Der Eispanzer hat zwar gewaltig gelitten, ist aber immer noch eindrücklich. Seine Séracs beugen sich erschöpft ins Tal – oder stellen sich verzweifelt auf, um der Talfahrt und damit der Schmelze zu entgehen. Knapp drei Stunden nach dem Abmarsch vom Trient erreichen wir die Blocklandschaft, die uns vom letzten Stück zum Fenster ins Arpette-Tal trennt. Ein-, zweimal muss mit den Händen zugegriffen werden. Wie eindrücklich – und wie gut das doch alles zusammenhält!
Auf dem Pass atme ich zuerst einmal auf. Nicht aus Erschöpfung, sondern weil das steile Couloir gegen Osten firnfrei ist. Damit steht einem sicheren Abstieg nichts entgegen. Denn auch mit Steigeisen hätte die Steilheit meine Komfortgrenze wohl überschritten. Das haben andere schon mit dem Leben bezahlt. Heute werden wir nicht einmal die Spikes brauchen.
Zunächst geniessen wir nochmals die Gletscherblicke auf Augenhöhe, auch die Seitenblicke auf die prägnanten Felsnadeln des Grats sind mehr als faszinierend. Danach steigen wir durch das Couloir ab.
Am unteren Ende freuen wir uns auf das Schneerutschen, denn hier ist die Steilheit gut zu bewältigen. Später mischen sich Blöcke in die Schneeresten, hier muss nochmals gut aufgepasst werden, Löcher können teuflisch sein.

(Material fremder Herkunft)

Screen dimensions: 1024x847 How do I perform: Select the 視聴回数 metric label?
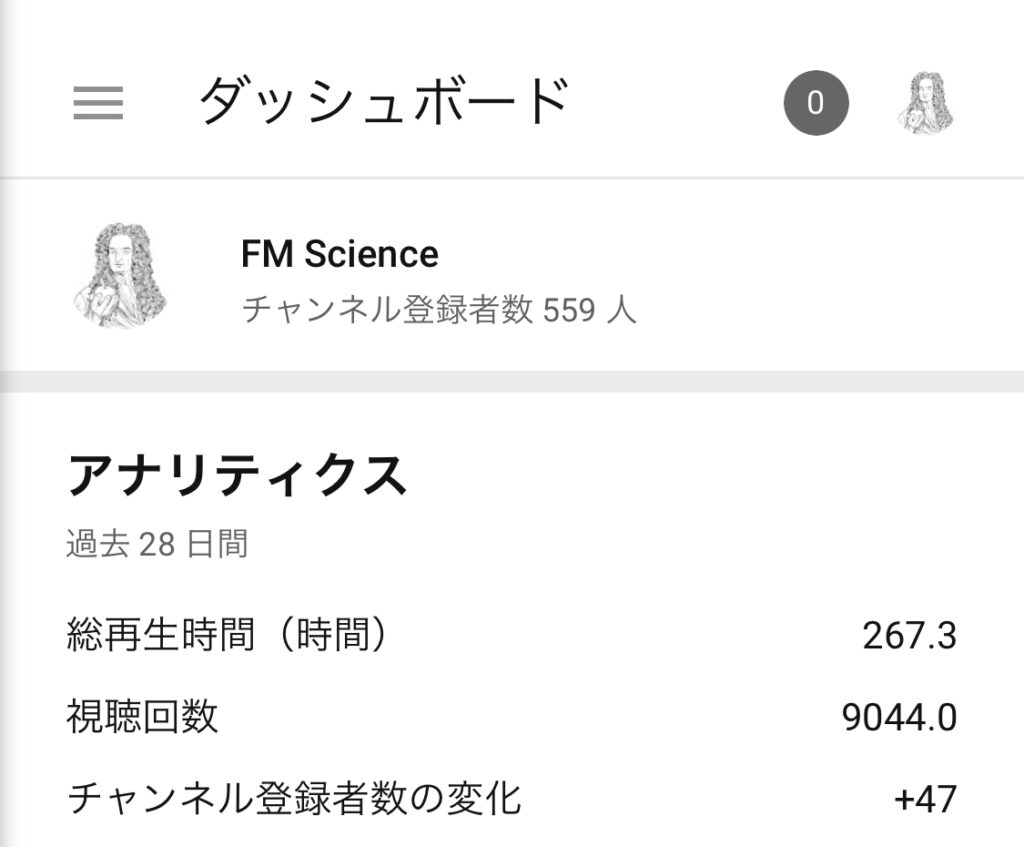coord(142,717)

Aber bald zeigt sich ein Pfad und die Fortsetzung des Abstiegs ist purer Genuss.
Zunächst sind es einige Alpenrosen, die die Rückkehr zur Biomasse ankündigen, bald sind es unzählige Bergblumen. Könnte ich sie nur alle aufzählen, aber leider sind meine botanischen Kenntnisse nur elementar! Je weiter wir hinunter steigen, je majestätischer wird das Blumenfest, schliesslich waten wir geradezu durch die farbige Pracht.
Zuunterst auf der Alp Arpette mit seiner ansprechenden Herberge strotzen die Wiesen nur geradeso vor Lebenskraft.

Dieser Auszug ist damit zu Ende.